Second date comes, you're already more comfortable. After all he is no longer a stranger. When that second sate drags along, you are pleasantly surprise. He talks, he flirts, then he drops you off. He tells you how great it was to see you again and that you will be hearing from him. You come home happy, already thinking about a third date
The next day, you have yet to hear back from your date. However, as the day goes by, you start wondering if perhaps you should contact the person who set you up. You hate to be the one making that call, but you tell yourself it could be worse (had you had to call up the guy himself...).
Next thing you know, there will be no third date. You're an amazing girl but you're just not for him.You were not mistaken, you just don't understand.
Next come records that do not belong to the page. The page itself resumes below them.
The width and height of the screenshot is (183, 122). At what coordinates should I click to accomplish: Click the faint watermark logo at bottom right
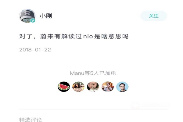point(135,106)
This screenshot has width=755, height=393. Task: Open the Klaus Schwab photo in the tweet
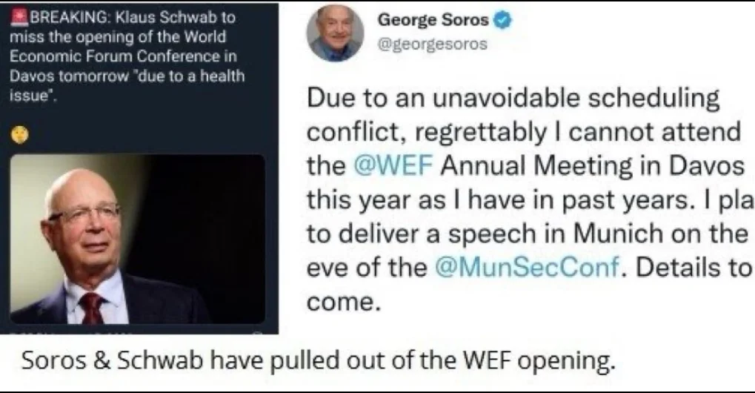tap(138, 240)
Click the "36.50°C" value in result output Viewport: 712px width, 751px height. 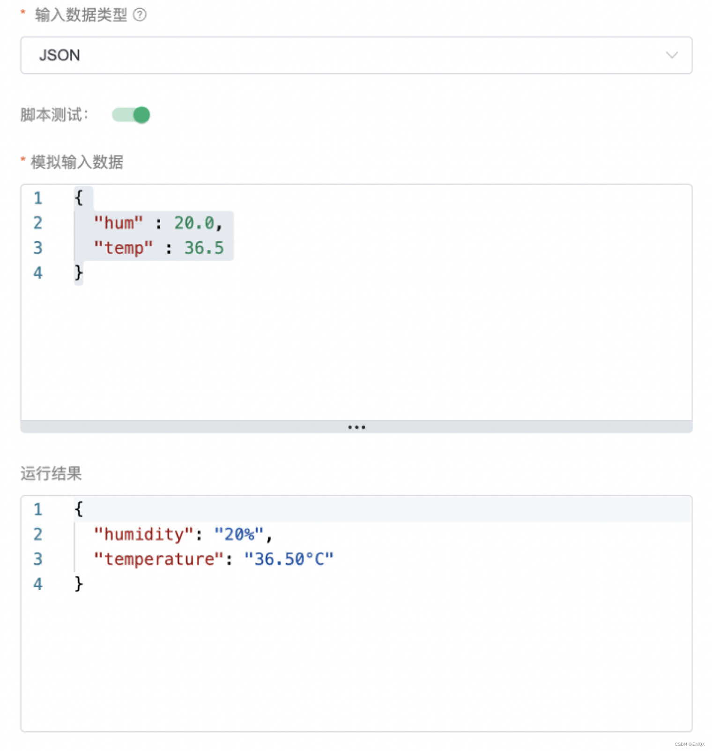(289, 559)
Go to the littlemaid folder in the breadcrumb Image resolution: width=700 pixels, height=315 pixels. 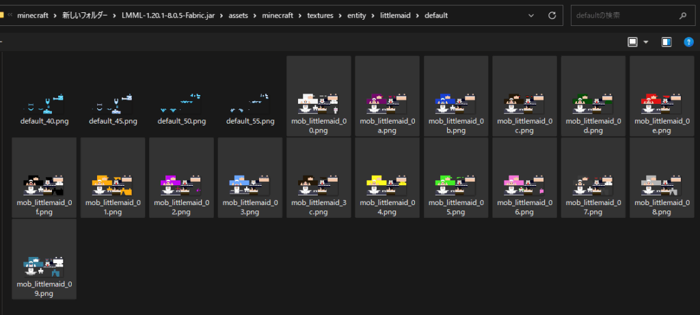396,15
He really seemed to enjoy your company. He enjoyed stretching out that second date... So what killed it?
Sometimes you'll hear that you're just too good for him, or that it isn't the right time for him..
So why the need to stretch out that second date? Why make it so intense, full of hope and future instead of taking it slow? Why risk portraying the wrong image leaving someone bewildered behind?
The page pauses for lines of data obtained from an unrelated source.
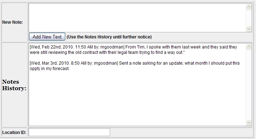Click the New Note scrollbar down arrow
256x139 pixels.
pyautogui.click(x=249, y=29)
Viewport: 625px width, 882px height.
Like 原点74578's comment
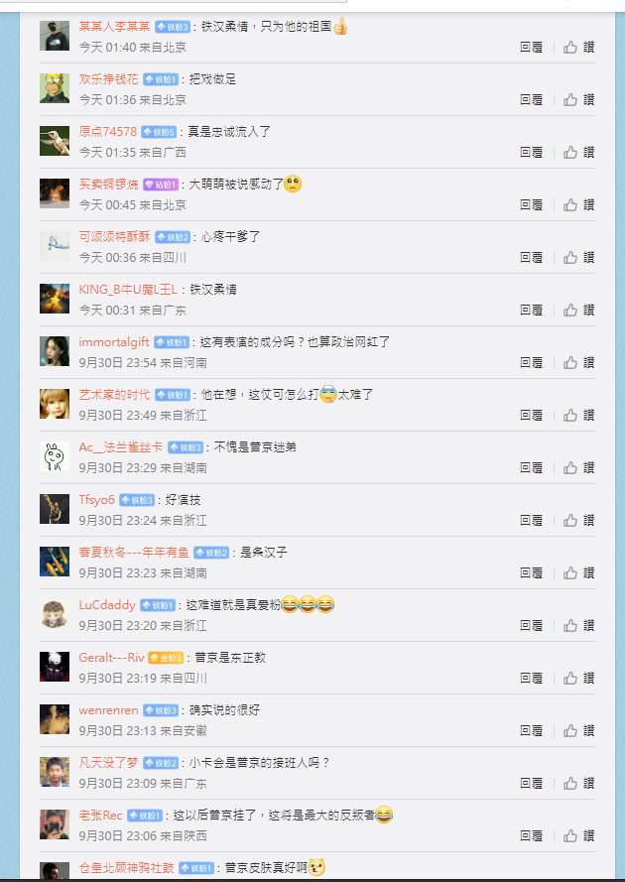[579, 153]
He doesn't know and you don't know. One thing WE girls do know is that we'd like boys to be more cautious while dealing/playing with a girl's heart. This request is by nature complicated, we know...but don't we all wish...
If you are that girl to whom second dates mean a lot, perhaps it is time for you to move up your reference bar to the third date.
Because to my roommates, to my friends and to whom ever cares to share, I can no longer be making excuses for all these guys, whatever they might be thinking...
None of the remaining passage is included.